I Regret Raising Funds For Fans ….Former Youth & Sports Minister Tells Commission

Mr Elvis Afriyie Ankrah former Sports Minister answering questions from the Commission (3)Former Minister of Youth and Sports (MoYS), Elvis Afriyie-Ankrah has regretted embarking on funds mobilization to enable supporters travel to Brazil to support the Black Stars at the World Cup.

“If I’m given another chance, I would never get myself involved in any exercise to ensure that supporters travel to go and support the national team,” he stated.

“When government decided not to provide funds for supporters prior to the World Cup, I should have just washed my hands off and allowed anyone who wanted to go to Brazil to do so on his or her own,” he added.

Appearing before the Commission of Inquiry yesterday, Afriyie-Ankrah, now a minister of state at the presidency tasked supporter unions to from henceforth find their own ways to raise to travel and support the national teams.

“Supporters should consider joining “susu” schemes from now in order to raise money for upcoming competitions,” he advised.

He said government might decide to assist the supporters at some times but urged them to take the initiative.

The former Sports minister told the Commission that the problems that confront him today would have been avoided if such considerations were made during the World Cup.
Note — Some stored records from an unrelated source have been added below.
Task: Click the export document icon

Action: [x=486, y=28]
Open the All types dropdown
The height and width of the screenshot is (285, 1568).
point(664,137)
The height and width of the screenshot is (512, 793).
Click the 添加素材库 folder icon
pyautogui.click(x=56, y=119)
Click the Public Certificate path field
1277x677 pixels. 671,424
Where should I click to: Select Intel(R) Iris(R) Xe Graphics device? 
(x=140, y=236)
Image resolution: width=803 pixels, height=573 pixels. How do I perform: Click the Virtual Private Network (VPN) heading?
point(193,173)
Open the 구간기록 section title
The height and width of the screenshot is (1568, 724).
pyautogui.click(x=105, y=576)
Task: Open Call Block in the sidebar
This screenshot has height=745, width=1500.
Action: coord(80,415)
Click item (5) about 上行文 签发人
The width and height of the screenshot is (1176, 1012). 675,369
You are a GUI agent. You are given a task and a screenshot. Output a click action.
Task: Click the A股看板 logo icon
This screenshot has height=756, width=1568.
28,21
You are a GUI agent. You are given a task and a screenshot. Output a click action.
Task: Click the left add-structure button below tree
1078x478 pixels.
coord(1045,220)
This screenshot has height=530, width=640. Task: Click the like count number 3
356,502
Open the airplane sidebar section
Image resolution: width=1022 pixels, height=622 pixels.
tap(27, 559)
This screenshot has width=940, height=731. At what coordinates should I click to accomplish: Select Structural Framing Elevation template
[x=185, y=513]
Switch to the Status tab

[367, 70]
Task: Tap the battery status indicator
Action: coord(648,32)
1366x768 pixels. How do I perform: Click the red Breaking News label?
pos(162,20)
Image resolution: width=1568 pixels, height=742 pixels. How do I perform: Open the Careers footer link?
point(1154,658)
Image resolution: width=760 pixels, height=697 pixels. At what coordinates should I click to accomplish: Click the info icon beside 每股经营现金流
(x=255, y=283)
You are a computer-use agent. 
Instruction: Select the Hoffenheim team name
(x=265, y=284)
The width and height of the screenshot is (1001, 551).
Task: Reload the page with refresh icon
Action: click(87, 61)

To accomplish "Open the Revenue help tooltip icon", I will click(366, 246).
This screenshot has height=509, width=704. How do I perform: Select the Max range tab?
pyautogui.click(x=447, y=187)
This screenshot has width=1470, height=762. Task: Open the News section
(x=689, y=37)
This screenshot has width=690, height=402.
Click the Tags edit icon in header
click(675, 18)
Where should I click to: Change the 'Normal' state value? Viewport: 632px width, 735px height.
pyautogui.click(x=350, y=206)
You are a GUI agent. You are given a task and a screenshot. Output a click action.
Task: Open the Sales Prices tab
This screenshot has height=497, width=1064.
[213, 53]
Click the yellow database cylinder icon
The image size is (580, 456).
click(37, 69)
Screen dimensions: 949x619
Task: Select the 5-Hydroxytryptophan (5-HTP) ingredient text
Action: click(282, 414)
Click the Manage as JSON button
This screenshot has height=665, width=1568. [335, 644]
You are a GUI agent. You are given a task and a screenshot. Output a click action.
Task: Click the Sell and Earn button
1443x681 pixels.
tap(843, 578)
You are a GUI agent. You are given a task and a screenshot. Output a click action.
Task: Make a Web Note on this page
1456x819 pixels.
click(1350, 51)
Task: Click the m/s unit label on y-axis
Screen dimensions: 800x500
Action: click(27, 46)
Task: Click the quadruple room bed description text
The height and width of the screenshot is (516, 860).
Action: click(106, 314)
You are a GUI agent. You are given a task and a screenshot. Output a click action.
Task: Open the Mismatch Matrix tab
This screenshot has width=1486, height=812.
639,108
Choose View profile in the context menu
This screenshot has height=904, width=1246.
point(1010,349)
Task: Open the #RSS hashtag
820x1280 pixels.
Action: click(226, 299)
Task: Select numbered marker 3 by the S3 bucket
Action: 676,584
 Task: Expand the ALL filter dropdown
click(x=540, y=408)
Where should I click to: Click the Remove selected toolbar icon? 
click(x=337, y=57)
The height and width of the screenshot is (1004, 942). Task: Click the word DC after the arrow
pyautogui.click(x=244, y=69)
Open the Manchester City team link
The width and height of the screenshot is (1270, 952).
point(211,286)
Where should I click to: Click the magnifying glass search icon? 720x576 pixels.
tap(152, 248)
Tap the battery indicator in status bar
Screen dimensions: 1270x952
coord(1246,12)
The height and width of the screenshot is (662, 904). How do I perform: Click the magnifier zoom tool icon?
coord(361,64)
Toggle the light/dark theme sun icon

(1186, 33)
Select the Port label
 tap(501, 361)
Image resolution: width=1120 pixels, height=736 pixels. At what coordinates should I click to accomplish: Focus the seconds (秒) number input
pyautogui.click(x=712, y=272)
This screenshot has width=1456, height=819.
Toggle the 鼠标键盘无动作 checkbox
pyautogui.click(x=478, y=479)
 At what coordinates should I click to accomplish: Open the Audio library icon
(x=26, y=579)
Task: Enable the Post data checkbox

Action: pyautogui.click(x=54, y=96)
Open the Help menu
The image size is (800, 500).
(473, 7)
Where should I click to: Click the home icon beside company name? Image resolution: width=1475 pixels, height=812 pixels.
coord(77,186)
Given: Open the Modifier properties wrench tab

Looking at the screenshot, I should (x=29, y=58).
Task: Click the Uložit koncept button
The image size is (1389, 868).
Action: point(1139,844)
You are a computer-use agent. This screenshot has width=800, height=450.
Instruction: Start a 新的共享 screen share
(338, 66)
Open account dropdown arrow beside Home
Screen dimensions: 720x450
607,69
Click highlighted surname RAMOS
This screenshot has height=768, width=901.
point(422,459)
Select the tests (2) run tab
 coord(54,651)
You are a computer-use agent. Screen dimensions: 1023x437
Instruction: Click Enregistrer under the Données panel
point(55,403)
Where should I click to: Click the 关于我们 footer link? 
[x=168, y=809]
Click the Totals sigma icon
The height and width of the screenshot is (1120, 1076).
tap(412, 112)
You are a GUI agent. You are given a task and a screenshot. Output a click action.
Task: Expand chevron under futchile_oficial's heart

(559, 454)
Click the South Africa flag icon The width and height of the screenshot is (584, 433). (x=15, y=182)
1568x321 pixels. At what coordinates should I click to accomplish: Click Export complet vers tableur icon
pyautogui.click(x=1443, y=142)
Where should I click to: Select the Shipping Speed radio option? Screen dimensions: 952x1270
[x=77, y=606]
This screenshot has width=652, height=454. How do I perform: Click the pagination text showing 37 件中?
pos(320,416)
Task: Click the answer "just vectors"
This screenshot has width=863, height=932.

The former minister attributed fans inability to travel to venues to watch matches to flight challenges.

He explained that several efforts were made by the travel and tour agent to rectify the situation after news of landing permit cropped up, but it became apparent that the aircraft would not be able to fly.

According to him, there were several attempts to secure flights from other international and domestic airlines but all to no avail.

When all efforts failed, he said, an unqualified apology was rendered to the supporters by the travel agent and committee members on the eve of June 25.


Commenting on fans that sought asylum in Brazil, Afriyie-Ankrah told the Commission that, the news came to him as a shock especially after learning that over a 100 supporters disappeared from the camp within the first week of arrival.

Originally, the Ministry was supposed to fly 612 supporters to the tournament but when the roll was checked at the supporters’ base in Brazil, the Ministry realized that the total number of fans there was 696.

According to Mr. Ankrah, he personally realized the numbers in the camp was on the high within the first three days of arrival but the numbers started to decrease days after, attributing it failure to be accredited.

After realizing this, Afriyie-Ankrah said a special monitoring system was deployed by to monitor activities of the fans, adding that, ‘with that system in place, those that wanted to run became handicapped. For someone to decide to run away, the act must be premeditated,” he added.


He expressed shock over the news that some supporters sought asylum in Brazil with the excuse that there was religious and political unrest in Ghana, because those stories were unfounded.


The former Youth and Sports Minister stated that ambassadors were appointed to help raise funds after appeals for sponsorship from corporate bodies had yielded little result.

He confirmed that the ambassadors were accommodated by the MoYS and were paid $200 per diem against the $100 received by the players and the $150 taken by the technical team, adding that, ‘the ambassadors to the best of my knowledge did not receive extra allowances from the MoYS.’


The minister stated that, a balance of $4,444,053.58 on the $8.9 million sent to Brazil has been deposited in the MoYS’ account.

He said, every amount spent was accounted for.

He said he did everything humanly possible to deal with events that transpired but ‘as human as I am, I had a limit for which I could be held responsible for all that went wrong during the tournament.’

He debunked the notion that the Ministry had sold the tickets meant for the Ghanaian fans, stating that all the tickets secured for Ghanaians were brought back.

“I take responsibility for the overall happenings in Brazil but along the line certain things did not go well and we need to examine to know who were responsible for those failures.”

In refusing to rule out a sabotage as suggested by the Commission, Afriyie-Ankrah replied, “my lord there are some aspects of these whole drama that does not make sense but we would talk in camera.”

The former minister challenged the general public and the media to stop peddling falsehood against him as they could appear before the commission if they have genuine cases.